Records supplied section start

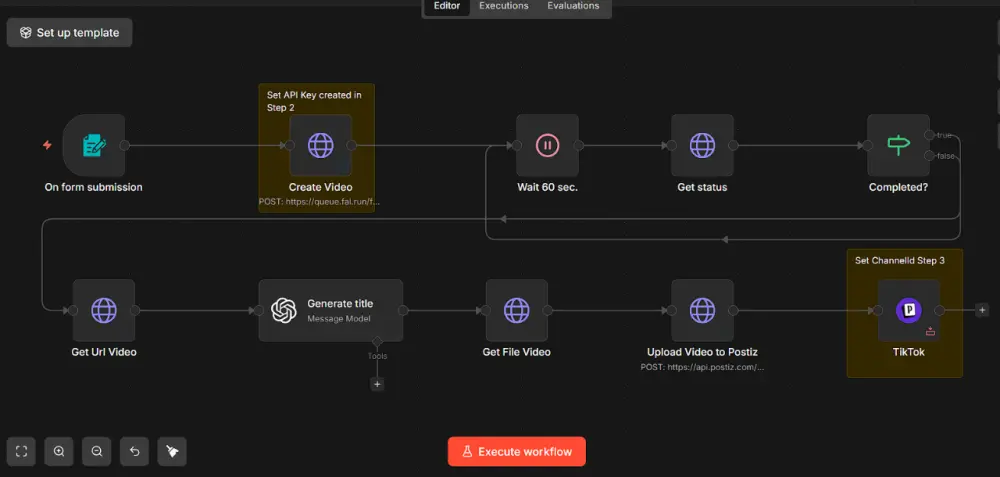
Task: Click the Upload Video to Postiz node
Action: tap(702, 310)
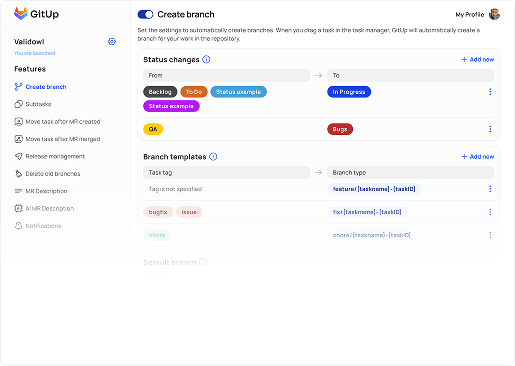Click the orange To Do status chip

pyautogui.click(x=194, y=92)
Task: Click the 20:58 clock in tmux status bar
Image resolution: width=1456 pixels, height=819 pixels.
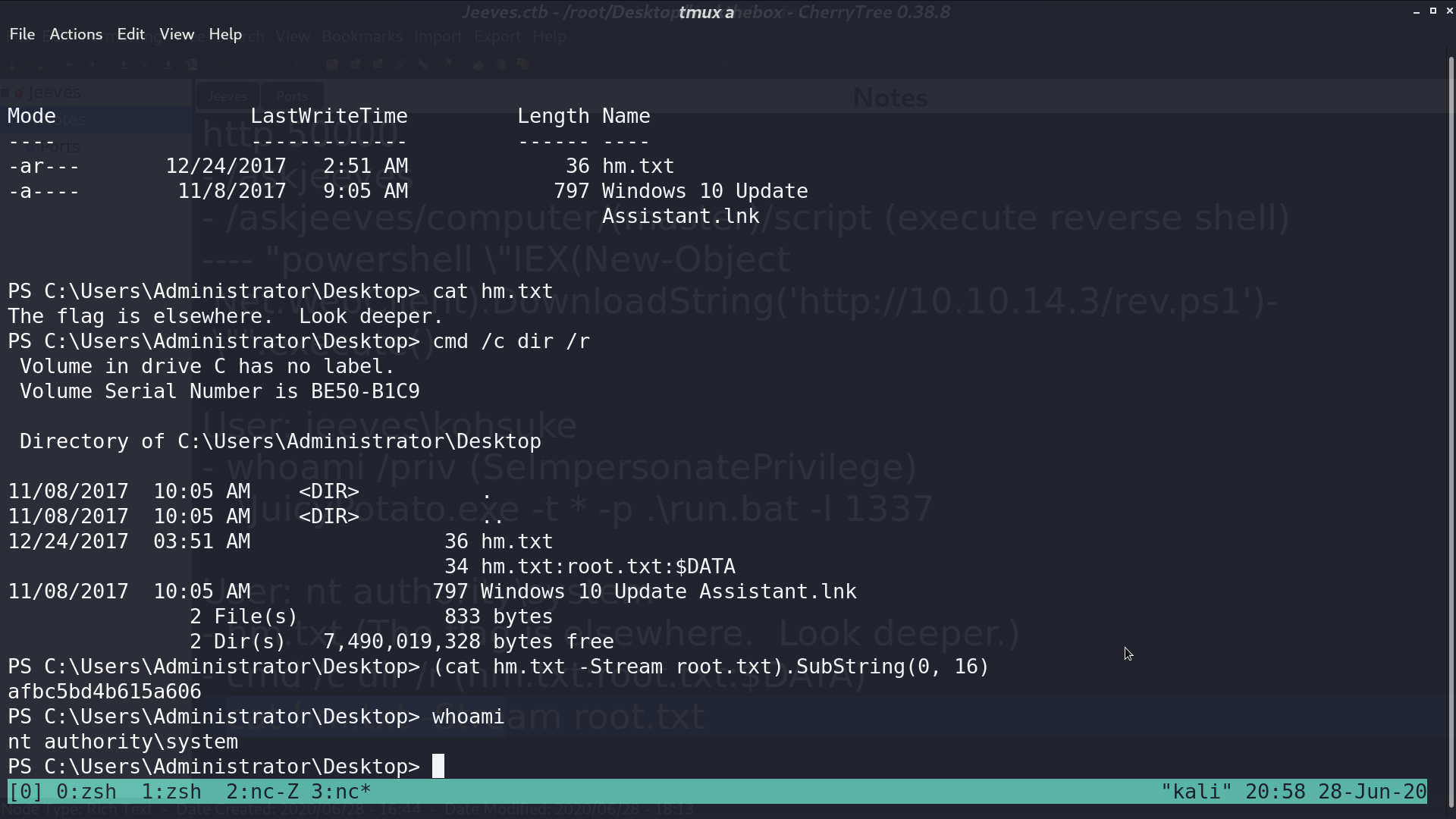Action: point(1276,792)
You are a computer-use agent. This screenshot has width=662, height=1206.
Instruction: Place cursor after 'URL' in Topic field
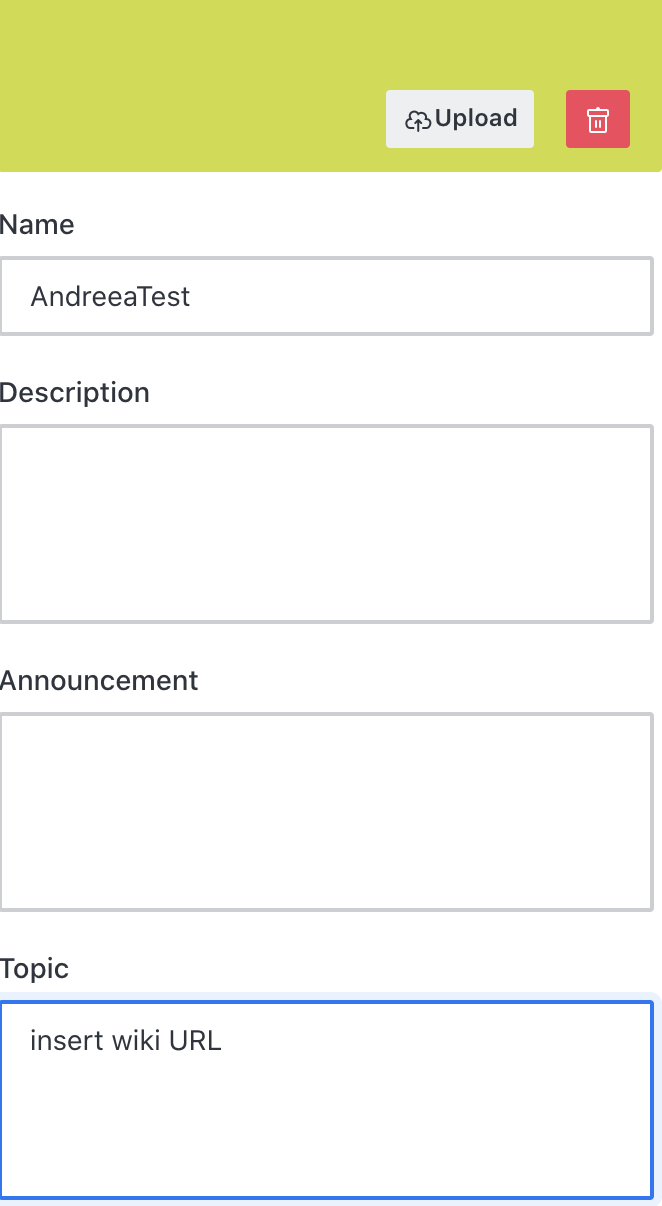click(x=223, y=1041)
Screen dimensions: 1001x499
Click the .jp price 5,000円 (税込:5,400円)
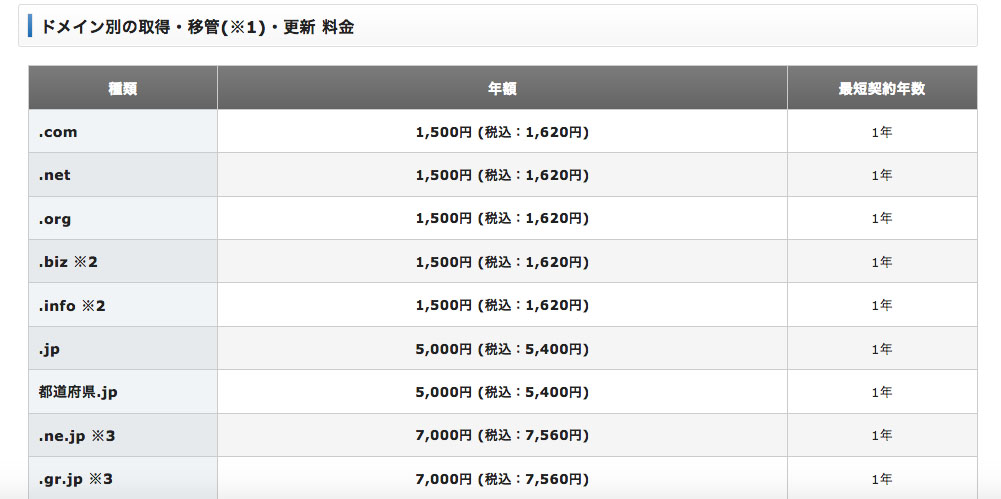[502, 349]
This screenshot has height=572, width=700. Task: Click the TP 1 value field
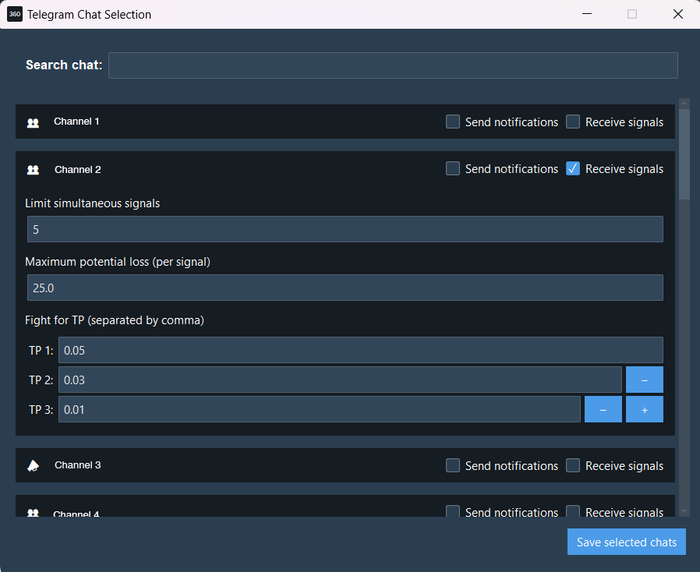pos(360,350)
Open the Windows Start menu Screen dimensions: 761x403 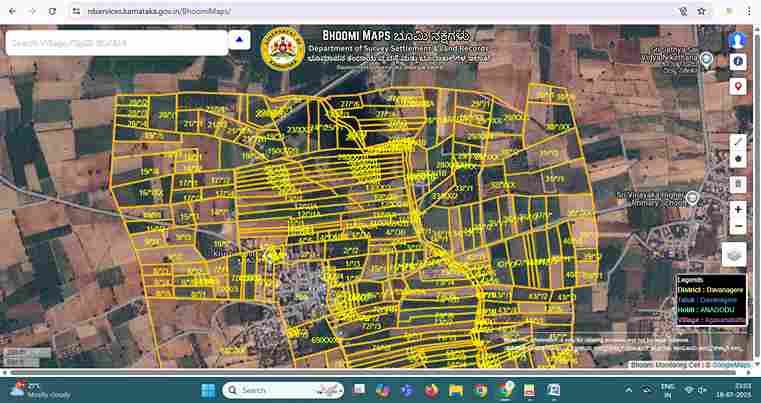(x=209, y=390)
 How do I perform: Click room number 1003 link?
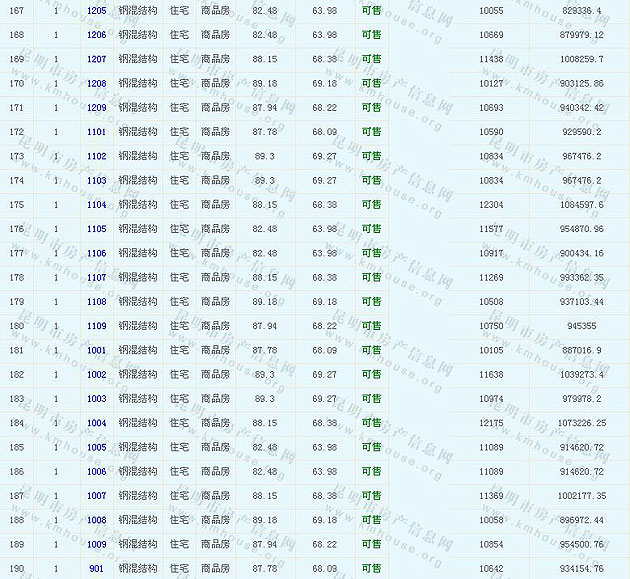(x=97, y=399)
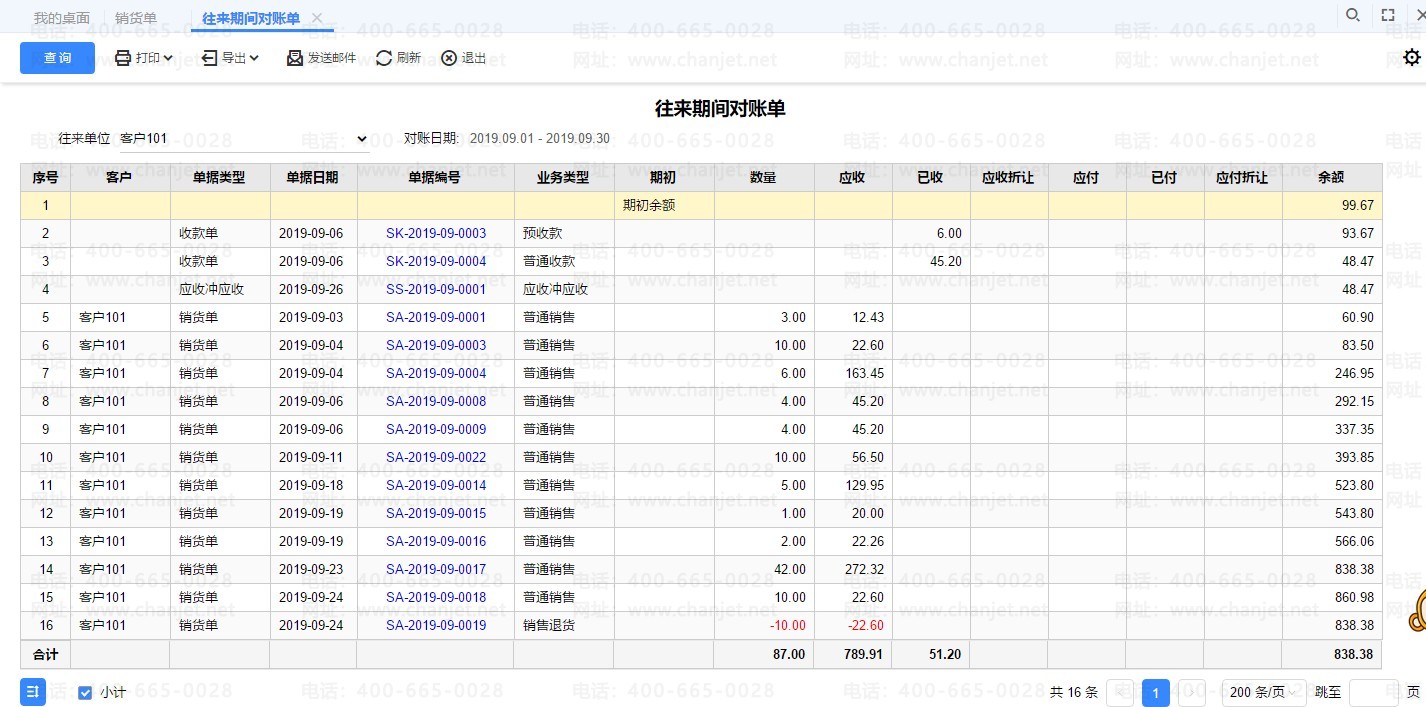The height and width of the screenshot is (707, 1426).
Task: Click the 刷新 refresh icon
Action: tap(384, 58)
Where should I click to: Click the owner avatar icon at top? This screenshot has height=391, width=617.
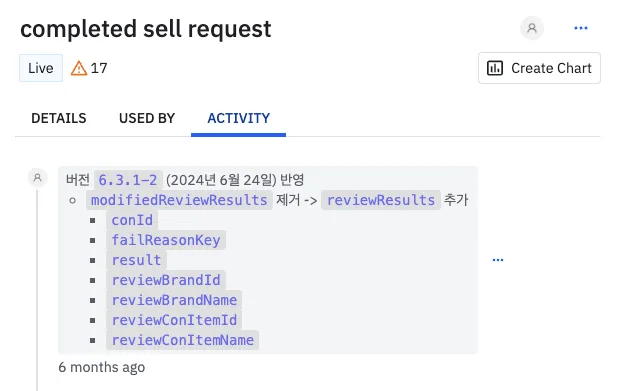click(x=532, y=28)
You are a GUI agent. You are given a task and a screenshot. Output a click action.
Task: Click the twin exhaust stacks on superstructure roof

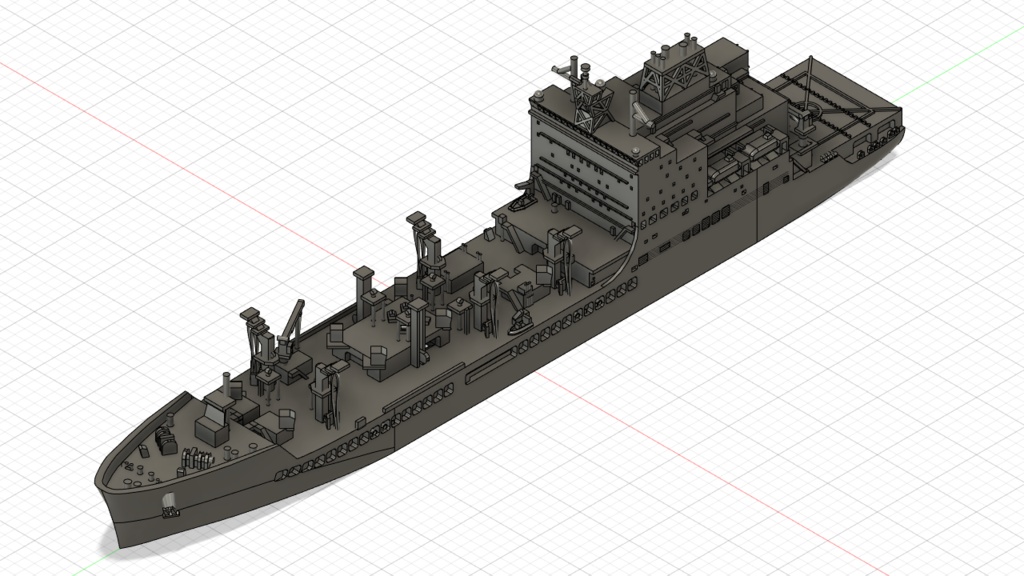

Records supplied section end

§ **What is needed**
Beginning at the line with "You are a GUI", reproduce word for word each line through the last line of the records. Include both ends but no pictures.

§ **Solved exercise**
You are a GUI agent. You are given a task and a screenshot. Output a click action.
Task: Click the twin exhaust stacks on superstructure roof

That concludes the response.